Quinto, antes de «cerrar las puertas e irnos», tenga en cuenta que: «En la conservación de esta unión y obediencia de los pueblos al Romano Pontífice se halla sin duda el camino más corto y directo, para mantenerlos en la profesión de la verdad católica. En efecto, no es posible rebelarse contra ninguna verdad católica, sin rechazar juntamente la autoridad de la Romana Iglesia, en la cual se encuentra la sede del irreformable magisterio de la fe, fundado por el Redentor divino, y en la cual, por lo mismo, se ha conservado siempre la tradición que nace en los Apóstoles.» —SU SANTIDAD PÍO IX, Noscitis et Nobiscum.

HÆC EST SALUS ANIMARUM SUPREMA LEX/ESTA ES LA LEY SUPREMA, LA SALVACIÓN DE LAS ALMAS:
«Esta potestad, aunque se ha dado a un hombre y se ejerce por un hombre, no es humana, sino antes bien divina, por BOCA DIVINA DADA A PEDRO, y a él y a sus sucesores confirmada en Aquel mismo a quien confesó, y por ello fue piedra, cuando dijo el Señor al mismo Pedro: Cuanto ligares etc. [Mt. 16,19]. Quienquiera, pues, resista a este poder así ordenado por Dios, A LA ORDENACIÓN DE DIOS RESISTE [Rom. 13,2].
Ahora bien, declaramos, decimos, definimos y pronunciamos que SOMETERSE AL ROMANO PONTÍFICE ES DE TODA NECESIDAD PARA LA SALVACIÓN DE TODA HUMANA CRIATURA.»
—SU SANTIDAD BONIFACIO VIII, Unam Sanctam.
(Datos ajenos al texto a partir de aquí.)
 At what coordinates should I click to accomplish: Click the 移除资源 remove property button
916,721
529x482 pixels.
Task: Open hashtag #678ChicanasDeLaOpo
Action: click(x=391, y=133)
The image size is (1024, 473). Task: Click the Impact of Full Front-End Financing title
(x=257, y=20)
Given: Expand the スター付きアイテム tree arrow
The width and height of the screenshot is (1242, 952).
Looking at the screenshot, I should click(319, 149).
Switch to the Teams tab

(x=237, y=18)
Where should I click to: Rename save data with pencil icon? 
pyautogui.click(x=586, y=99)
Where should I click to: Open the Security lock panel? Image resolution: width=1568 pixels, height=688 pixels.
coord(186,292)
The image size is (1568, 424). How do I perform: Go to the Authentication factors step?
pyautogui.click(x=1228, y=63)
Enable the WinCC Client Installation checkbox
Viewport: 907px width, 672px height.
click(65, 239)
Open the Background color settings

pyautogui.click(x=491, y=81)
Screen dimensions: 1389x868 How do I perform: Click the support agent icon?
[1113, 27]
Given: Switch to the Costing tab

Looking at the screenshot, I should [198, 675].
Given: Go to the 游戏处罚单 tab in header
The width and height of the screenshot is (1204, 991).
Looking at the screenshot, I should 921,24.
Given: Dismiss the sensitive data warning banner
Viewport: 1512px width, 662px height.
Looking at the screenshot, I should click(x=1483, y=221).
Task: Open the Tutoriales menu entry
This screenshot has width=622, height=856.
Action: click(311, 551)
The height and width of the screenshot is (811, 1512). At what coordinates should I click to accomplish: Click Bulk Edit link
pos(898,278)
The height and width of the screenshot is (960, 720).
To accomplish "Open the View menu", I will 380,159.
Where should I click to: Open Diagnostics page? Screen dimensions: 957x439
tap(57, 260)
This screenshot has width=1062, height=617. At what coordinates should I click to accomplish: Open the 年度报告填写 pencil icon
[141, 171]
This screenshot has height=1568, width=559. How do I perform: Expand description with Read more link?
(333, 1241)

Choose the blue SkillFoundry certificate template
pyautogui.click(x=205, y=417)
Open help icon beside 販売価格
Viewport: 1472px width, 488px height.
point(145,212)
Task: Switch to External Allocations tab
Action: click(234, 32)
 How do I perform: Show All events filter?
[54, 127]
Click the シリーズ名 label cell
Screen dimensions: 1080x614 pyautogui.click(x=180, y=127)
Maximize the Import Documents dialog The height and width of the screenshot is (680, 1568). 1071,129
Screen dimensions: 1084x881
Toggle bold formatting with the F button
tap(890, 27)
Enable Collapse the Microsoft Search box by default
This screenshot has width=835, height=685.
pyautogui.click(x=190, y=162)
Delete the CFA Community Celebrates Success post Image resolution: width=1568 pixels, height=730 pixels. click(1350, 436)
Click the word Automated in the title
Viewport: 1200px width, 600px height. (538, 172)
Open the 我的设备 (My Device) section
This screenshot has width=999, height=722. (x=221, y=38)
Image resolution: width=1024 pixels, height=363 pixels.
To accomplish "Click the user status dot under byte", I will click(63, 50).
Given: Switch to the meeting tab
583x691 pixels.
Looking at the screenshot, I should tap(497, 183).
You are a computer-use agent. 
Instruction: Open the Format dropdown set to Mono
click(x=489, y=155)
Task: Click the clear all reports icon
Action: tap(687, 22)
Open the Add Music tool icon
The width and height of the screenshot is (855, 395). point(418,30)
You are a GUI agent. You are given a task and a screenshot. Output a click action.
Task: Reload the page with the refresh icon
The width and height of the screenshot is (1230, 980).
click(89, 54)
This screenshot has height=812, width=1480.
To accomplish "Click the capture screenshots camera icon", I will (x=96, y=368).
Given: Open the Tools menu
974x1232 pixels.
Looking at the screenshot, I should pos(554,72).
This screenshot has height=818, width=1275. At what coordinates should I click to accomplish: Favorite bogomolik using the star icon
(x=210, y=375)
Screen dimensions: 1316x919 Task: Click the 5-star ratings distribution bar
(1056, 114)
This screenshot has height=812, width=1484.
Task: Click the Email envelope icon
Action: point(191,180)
«Estén atentos en el acto y en la palabra, para que los fieles crezcan en el amor por esta Santa Sede, venérenla, y acéptenla con completa obediencia; DEBEN EJECUTAR TODO LO QUE LA SEDE MISMA ENSEÑE, DETERMINE Y DECRETE.»
 —SU SANTIDAD PÍO IX, Inter Multiplices.

«Durante el tiempo de la vacante, la Iglesia permanece firmemente establecida, que es fruto del ejercicio del primado. [...] Durante el tiempo del asiento vacante, la Iglesia y su unidad permanecen firmemente en su lugar con el EJERCICIO PREEXISTENTE DEL PRIMADO, así como la ley y providencia actual de Cristo, que prohíbe la transformación de la monarquía en gobierno colegiado o la disolución de la una Iglesia en varias autocefalias. [...] Extraída de la influencia dinámica del papado, más pronto que tarde SE CONVIERTE FATALMENTE EN DESINTEGRACIÓN Y DIVISIÓN, ya sea en el protestantismo quebrado o en la desintegración del autocefalismo nacional en el orientalismo.» —Timotheus Zapalena S.J., De Ecclesia Christi, Año 1954, página 336.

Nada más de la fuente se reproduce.